* **Exercise input**:

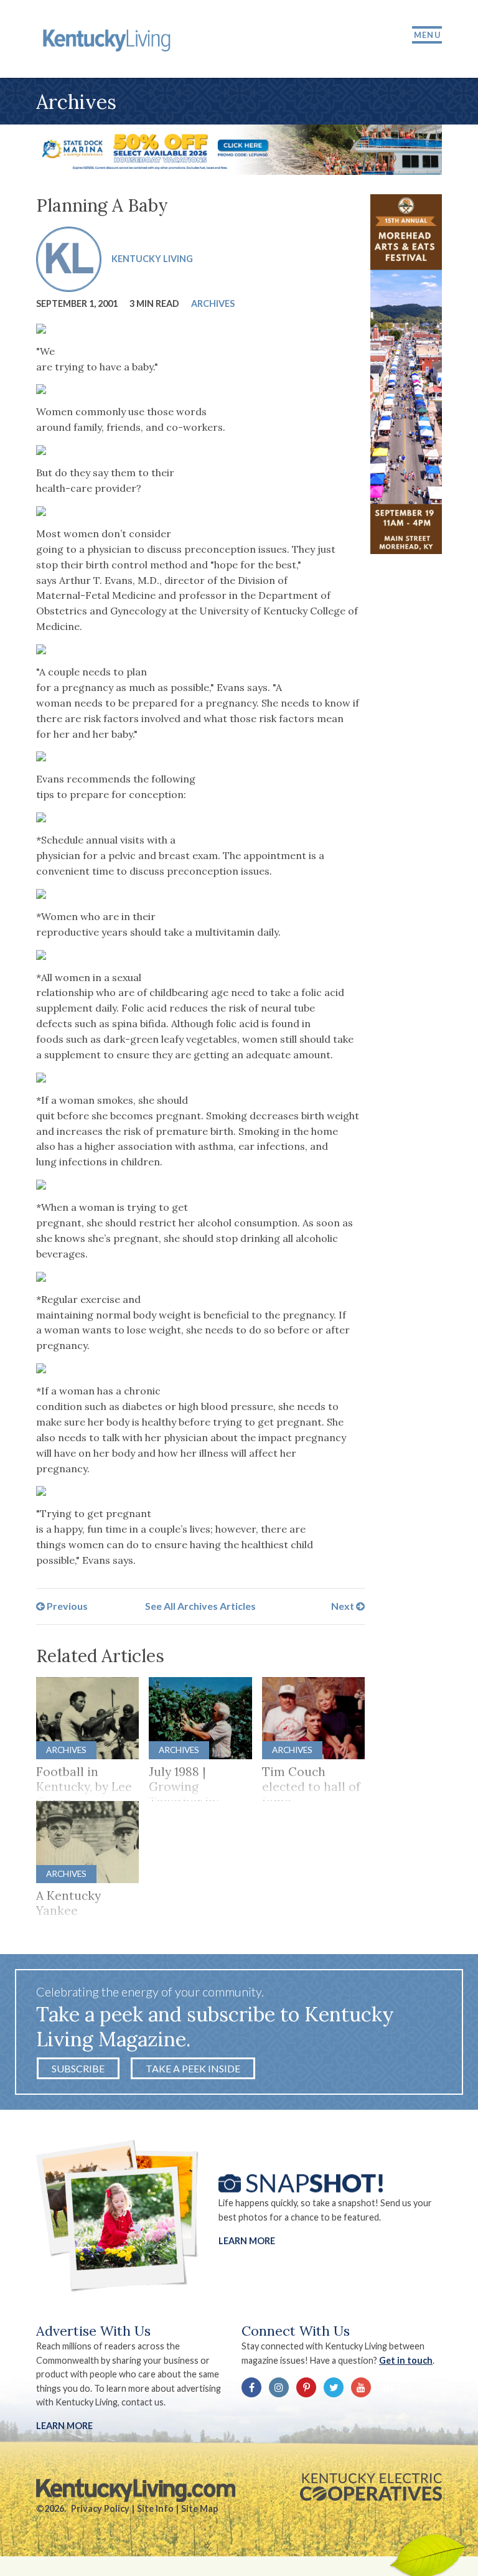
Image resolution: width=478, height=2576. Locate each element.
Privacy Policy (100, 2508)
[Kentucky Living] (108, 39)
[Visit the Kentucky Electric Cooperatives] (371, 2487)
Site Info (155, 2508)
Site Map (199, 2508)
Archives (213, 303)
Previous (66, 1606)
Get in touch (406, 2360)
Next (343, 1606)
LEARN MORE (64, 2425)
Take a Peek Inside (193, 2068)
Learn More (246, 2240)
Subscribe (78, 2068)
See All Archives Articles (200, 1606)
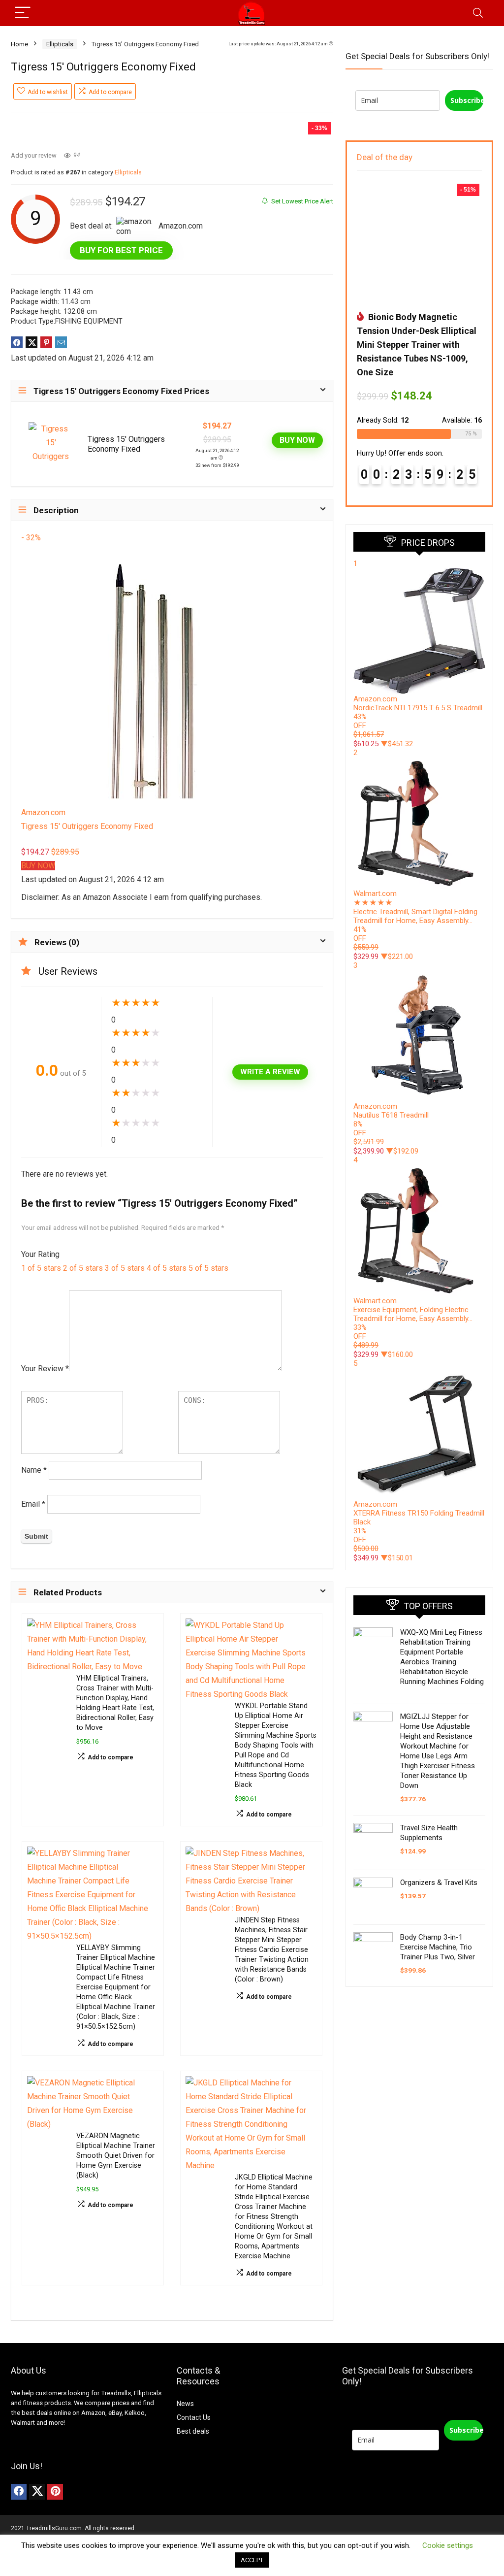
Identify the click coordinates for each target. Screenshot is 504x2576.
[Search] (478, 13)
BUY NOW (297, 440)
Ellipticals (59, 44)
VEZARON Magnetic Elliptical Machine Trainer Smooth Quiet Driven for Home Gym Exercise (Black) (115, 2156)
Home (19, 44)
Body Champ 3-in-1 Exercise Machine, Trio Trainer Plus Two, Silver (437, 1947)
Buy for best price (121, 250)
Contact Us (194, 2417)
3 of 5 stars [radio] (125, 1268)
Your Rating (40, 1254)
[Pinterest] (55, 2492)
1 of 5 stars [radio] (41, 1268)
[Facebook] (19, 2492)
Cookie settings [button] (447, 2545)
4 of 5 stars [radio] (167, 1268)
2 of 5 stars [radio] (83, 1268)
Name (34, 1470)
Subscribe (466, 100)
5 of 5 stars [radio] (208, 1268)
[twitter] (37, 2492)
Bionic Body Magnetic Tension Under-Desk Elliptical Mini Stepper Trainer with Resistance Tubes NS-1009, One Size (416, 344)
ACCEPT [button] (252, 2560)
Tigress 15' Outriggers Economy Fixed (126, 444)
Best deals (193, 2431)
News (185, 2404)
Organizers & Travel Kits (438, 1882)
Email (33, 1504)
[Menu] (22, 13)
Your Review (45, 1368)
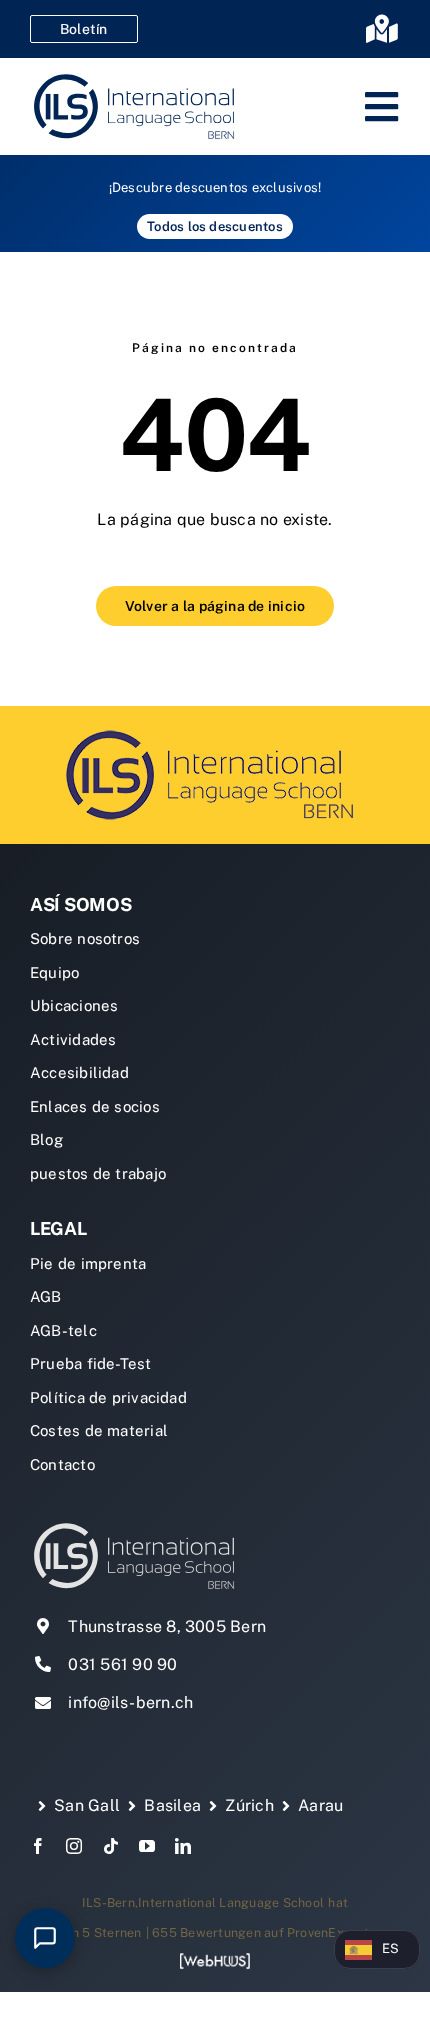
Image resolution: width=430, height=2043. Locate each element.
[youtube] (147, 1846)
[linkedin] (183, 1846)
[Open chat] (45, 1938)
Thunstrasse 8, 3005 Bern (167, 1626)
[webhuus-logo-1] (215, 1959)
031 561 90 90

* **Work instructions**: Leaving the pictures out, copy exactly the lines from the line that contains "[Pinterest] (55, 2492)" to the last line of the data, both ends included.

* **Task output**:
[Pinterest] (55, 2492)
1 of 5 stars [radio] (41, 1268)
[Facebook] (19, 2492)
Cookie settings [button] (447, 2545)
4 of 5 stars [radio] (167, 1268)
2 of 5 stars [radio] (83, 1268)
Name (34, 1470)
Subscribe (466, 100)
5 of 5 stars [radio] (208, 1268)
[twitter] (37, 2492)
Bionic Body Magnetic Tension Under-Desk Elliptical Mini Stepper Trainer with Resistance Tubes NS-1009, One Size (416, 344)
ACCEPT [button] (252, 2560)
Tigress 15' Outriggers Economy Fixed (126, 444)
Best deals (193, 2431)
News (185, 2404)
Organizers & Travel Kits (438, 1882)
Email (33, 1504)
[Menu] (22, 13)
Your Review (45, 1368)
Image resolution: width=430, height=2043. Locate each element.
[youtube] (147, 1846)
[linkedin] (183, 1846)
[Open chat] (45, 1938)
Thunstrasse 8, 3005 Bern (167, 1626)
[webhuus-logo-1] (215, 1959)
031 561 90 90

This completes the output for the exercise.